Loopt was purchased in 2012 for approximately $43 million. Altman succeeded Graham as president at Y Combinator two years later. Altman was able to network with many influential figures in the technology industry. He was at the accelerator's helm until 2019.
Margaret O'Mara is a professor and tech historian at the University of Washington. She told CNN that Altman has been 'long admired' as a thoughtful and significant man. He's also one of the few people at the top of technology who have a great deal of influence.
Altman became a new face during the Trump administration as he was a vocal critic. In this context, Altman was said to be considering running for governor of California.
Altman, instead of running for office, looked to support candidates who shared his values. These included a lower cost of living and clean energy, as well as a 10% reduction in the defense budget, to be used to fund research and development.
Altman is continuing to work on some of these goals in the private sector. He invested in Helion - a fusion company that signed a deal last week with Microsoft to supply clean energy by 2028.
Altman is also a supporter of the idea for a universal income. He has said that AI can help achieve this goal one day by creating so much wealth that it could be distributed back to the general public.
Altman's goal, Graham said to The New Yorker in 2016 about Altman, is to create the future.
A decade of AI work has led to an overnight AI sensation
Musk and Altman launched OpenAI to combat the fears that AI would harm society and people.
We discussed the best way to make sure the future is bright. Musk spoke to the New York Times of a conversation he had with Altman, among others, before founding the company. We could either sit on the sidelines, encourage regulatory oversight or participate with the correct structure and people who are passionate about the development of A.I. In a safe, beneficial way for humanity.
Altman, in an interview given at the launch event of OpenAI explained that the company was his attempt to influence the direction of AI technology. Altman said, 'I can sleep better now that I have some influence.'
Altman has clearly succeeded in influencing the rapidly evolving technology.
ChatGPT has been a household word for less than six months, and is now almost synonymous with AI. CEOs use it to draft email.
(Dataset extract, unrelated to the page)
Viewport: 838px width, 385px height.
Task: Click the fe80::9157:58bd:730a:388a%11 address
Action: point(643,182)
Realtors use it to draft legal documents and write iistings. It has been used by some students to cheat on exams at law and business school. OpenAI released a new, more powerful version the technology that powers ChatGPT.
Google and Facebook, two tech giants, are racing to catch-up. Similar generative AI is rapidly finding its way into search and productivity tools used by millions of people.
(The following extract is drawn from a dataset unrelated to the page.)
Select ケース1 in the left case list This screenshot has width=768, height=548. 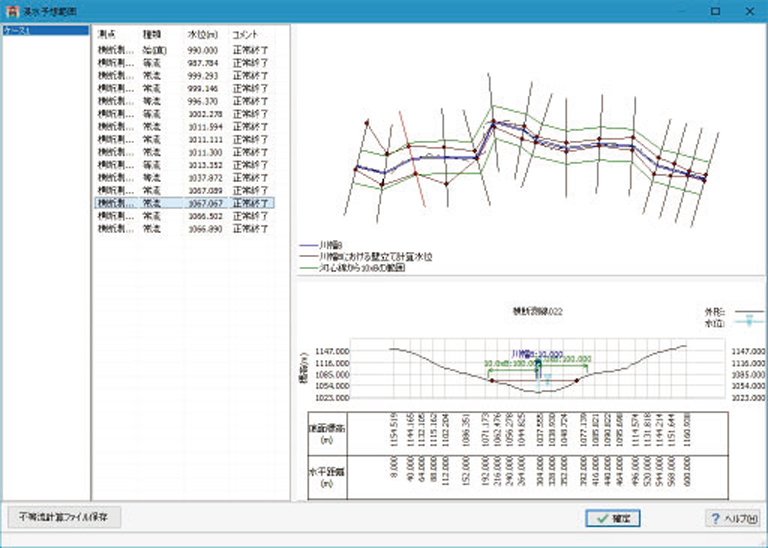pyautogui.click(x=17, y=32)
The future, which once seemed so far away now seems to be right around the corner. Altman has admitted that he is not sure how the film will end up.
O'Mara believes Altman is part of 'the tech-optimists school of thought' that has dominated the Valley for many years. She describes this as the 'idea that we can create technology that will make the world better'
Altman's cautious remarks on AI may seem at odds with this way of thinking. However, O'Mara believes it could be an extension of it. She said that the issue is essentially about 'the idea of technology being transformative, and that it can be transformed in a positive manner, but it also has such a lot of capacity that it could be dangerous.
Altman is more likely than others to be able to adapt if AI were to help usher in the end of our society.
In a profile on him published in 2016 in The New Yorker he stated that he prepared for survival. He listed several disaster scenarios including an 'A.I. In a 2016 profile of him in the New Yorker, he said: 'I prep for survival.' He listed several possible disaster scenarios, including 'A.I.
Altman replied, "I try to not think about it much." Altman said, 'But, I have guns and gold, potassium-iodide antibiotics, batteries, drinking water, gasmasks from the Israeli Defense Forces, and I can fly there.